# TIO is cancelled



## IgorS (Jan 7, 2018)

This is opera removed their youtube and facebook pages. Pity, it was interesting.


----------



## vivalagentenuova (Jun 11, 2019)

This is very strange. They seemed excited about their recent growth on YouTube and Facebook in their happy New Year post and gave no indication that they were going to stop. I wonder what happened. I can imagine it was a lot of work (and frustration) to maintain it, but I can't see why they wouldn't leave their YouTube page up and just not update it if they were quitting for that reason. I'm pretty sad though. They did excellent work.


----------



## adriesba (Dec 30, 2019)

Wow, wasn't expecting that! I did enjoy their videos.  
I found that they criticized singers that I never really liked and gave explanations whereas before I was not really able to explain why I did not like certain singers.

Nevertheless, I was somewhat skeptical of certain things they did and wonder if any of it had to do with why they are apparently gone:

- Their sometimes overly simplified explanations.

- Their failure to take sound quality of the recordings into account when comparing singers. This person made this interesting video trying to explain it, although I was never sure that I completely agreed: 



Here he is apparently apologizing to This is Opera: 



Confusing flip flop 

- Their promotion of Silver Singing. 
This was the big one for me. I just couldn't help but think is this obscure person who advertises lessons from some pitiful dubious looking blog page really the only teacher who knows how to teach opera singing correctly? I highly doubt it. I wonder if he was the anonymous person behind the channel, promoting some sort of scam by deceptively using truth to promote his crazy business. I know that's just a guess, but I wouldn't be surprised if that was true at least somewhat.

- Their promotion of Saioa Hernandez.
The video they used to promote her was something that looked like a person in the audience recorded (really poor sound quality). When I looked up other recordings of her (better sound quality) on YouTube and Google Play Music, I thought she just sounded like the singers the channel criticized.
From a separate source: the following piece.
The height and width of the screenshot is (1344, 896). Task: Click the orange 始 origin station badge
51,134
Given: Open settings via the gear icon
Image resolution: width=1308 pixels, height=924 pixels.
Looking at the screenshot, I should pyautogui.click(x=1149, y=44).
- Their failure to give anything but vague credentials.

I found these links: 
https://newschoolsinger.com/2020/01/12/this-is-opera-have-cancelled-their-youtube-channel/

https://newschoolsinger.com/2020/01...ins-openly-marketing-their-business-ventures/

I think this person was trying to find out who was behind the channel.

I am thoroughly confused. 
Perhaps someone can address these skepticisms (some of which were other people's skepticisms also) or provide any other information for us.


----------



## vivalagentenuova (Jun 11, 2019)

adriesba said:


> - Their sometimes overly simplified explanations.


This is hard to address unless you are more specific.



adriesba said:


> Their failure to take sound quality of the recordings into account when comparing singers. This person made this interesting video trying to explain it, although I was never sure that I completely agreed:
> 
> 
> 
> ...


Even if he were correct about distortion, it only applies to a tiny little bit of what TIO does. Does anyone seriously think that the only difference between Kirsten Flagstad and Lise Davidsen is distortion on the microphone? No, one sings in collapsed head voice and the other does not. That's not just about "squillo". You can hear that Flagstad's voice is infinitely more solid. Also, it doesn't account for developed lower registers in older female singers, and lack of the same in modern singers. Finally, what about bad old singers? Why doesn't Placido Domingo sound huge and "chiaroscuro" on live recordings like Del Monaco if that's all it is? Why doesn't he sound as big as Nilsson when she demolishes him in their Turandot duet? And why are there old non-chiaroscuro singers? Where is Lily Pons' distortion to make her voice huge and low larynx? Finally, the guy doesn't sound that good in the "enhanced" version anyway.



adriesba said:


> - Their promotion of Silver Singing.
> This was the big one for me. I just couldn't help but think is this obscure person who advertises lessons from some pitiful dubious looking blog page really the only teacher who knows how to teach opera singing correctly? I highly doubt it. I wonder if he was the anonymous person behind the channel, promoting some sort of scam by deceptively using truth to promote his crazy business. I know that's just a guess, but I wouldn't be surprised if that was true at least somewhat.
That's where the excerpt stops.